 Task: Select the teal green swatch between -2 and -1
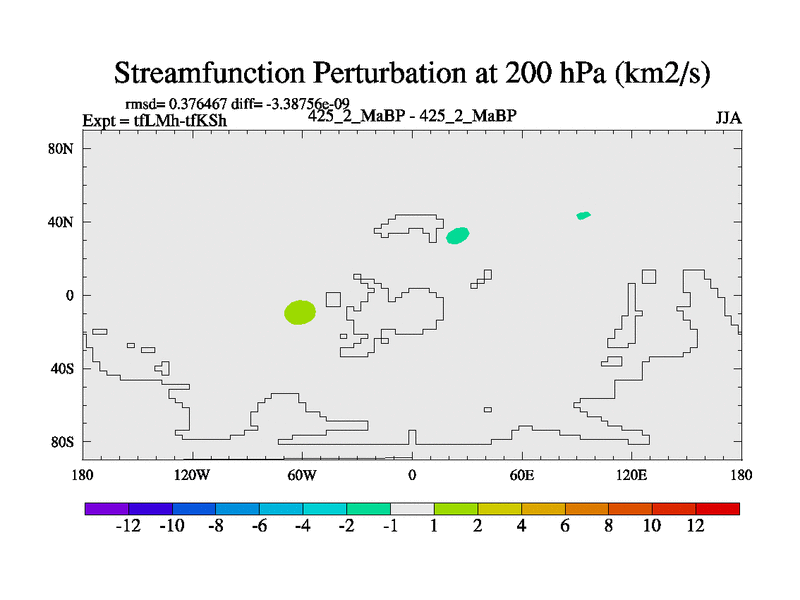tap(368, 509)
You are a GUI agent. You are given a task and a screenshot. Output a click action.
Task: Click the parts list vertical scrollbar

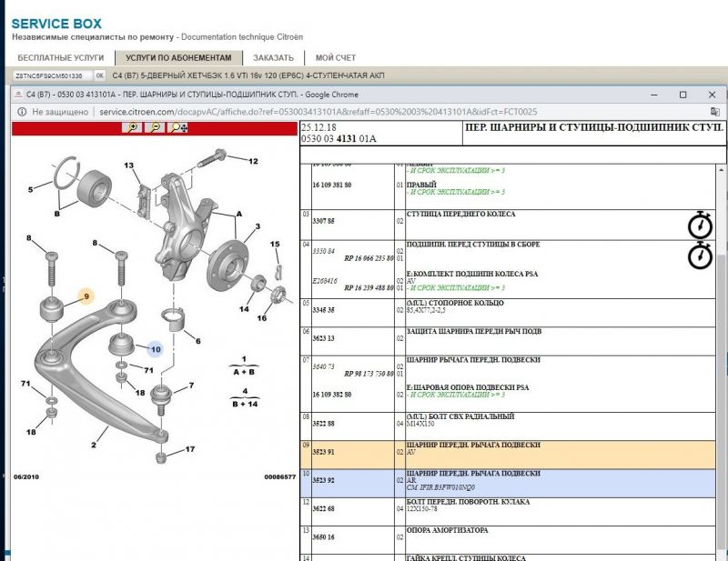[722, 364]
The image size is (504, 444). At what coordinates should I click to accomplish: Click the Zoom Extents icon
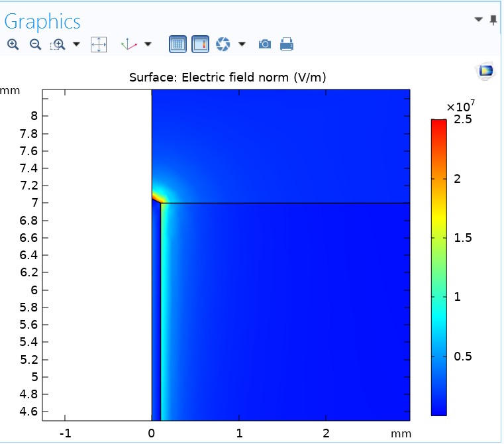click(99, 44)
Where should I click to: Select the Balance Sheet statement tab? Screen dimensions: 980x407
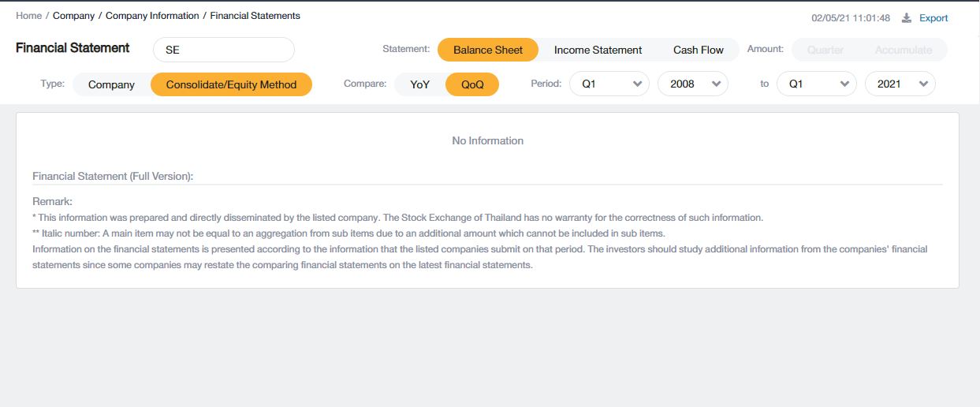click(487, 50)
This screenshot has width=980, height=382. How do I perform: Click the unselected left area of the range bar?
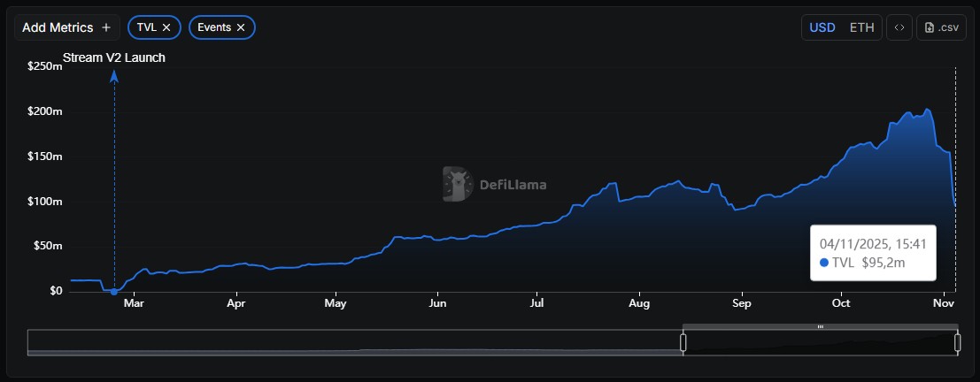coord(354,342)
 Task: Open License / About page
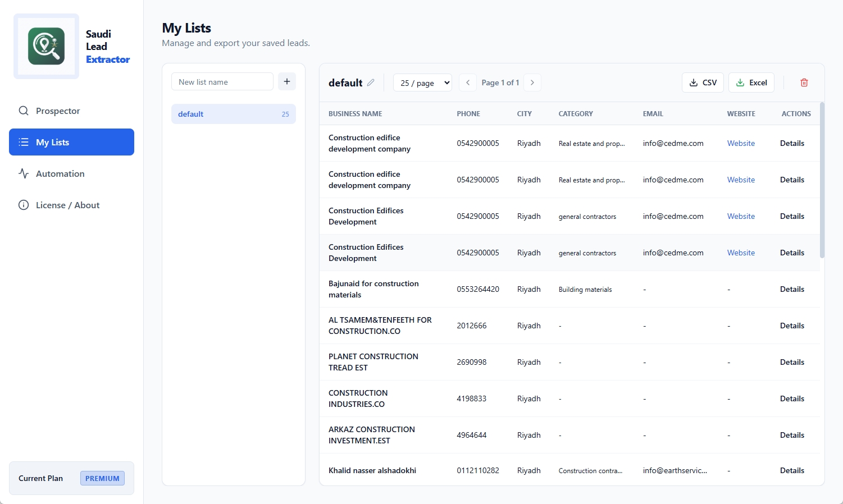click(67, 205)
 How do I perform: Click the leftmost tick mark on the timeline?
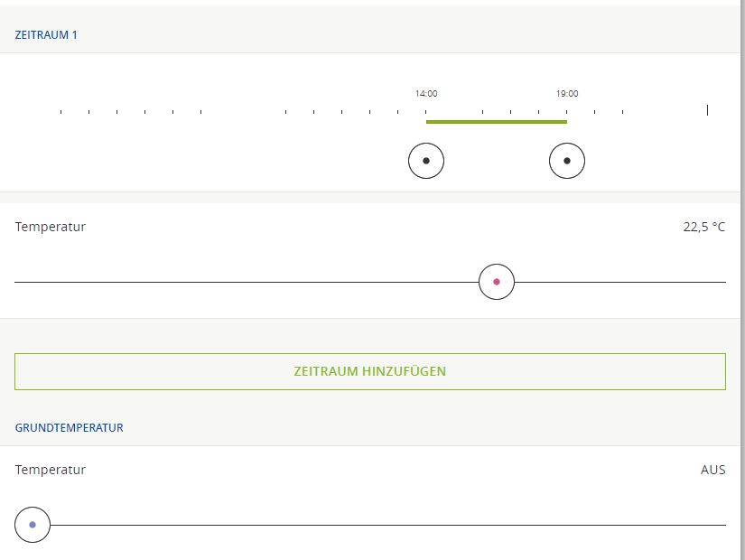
* * * * * * * * *
(Task statement): With pictures omitted, copy exactly the lines from the one containing "Task: Open License / About page" through the final line of the listing, both included.

(Reply):
 Task: Open License / About page
click(67, 205)
 How do I perform: Click the leftmost tick mark on the timeline?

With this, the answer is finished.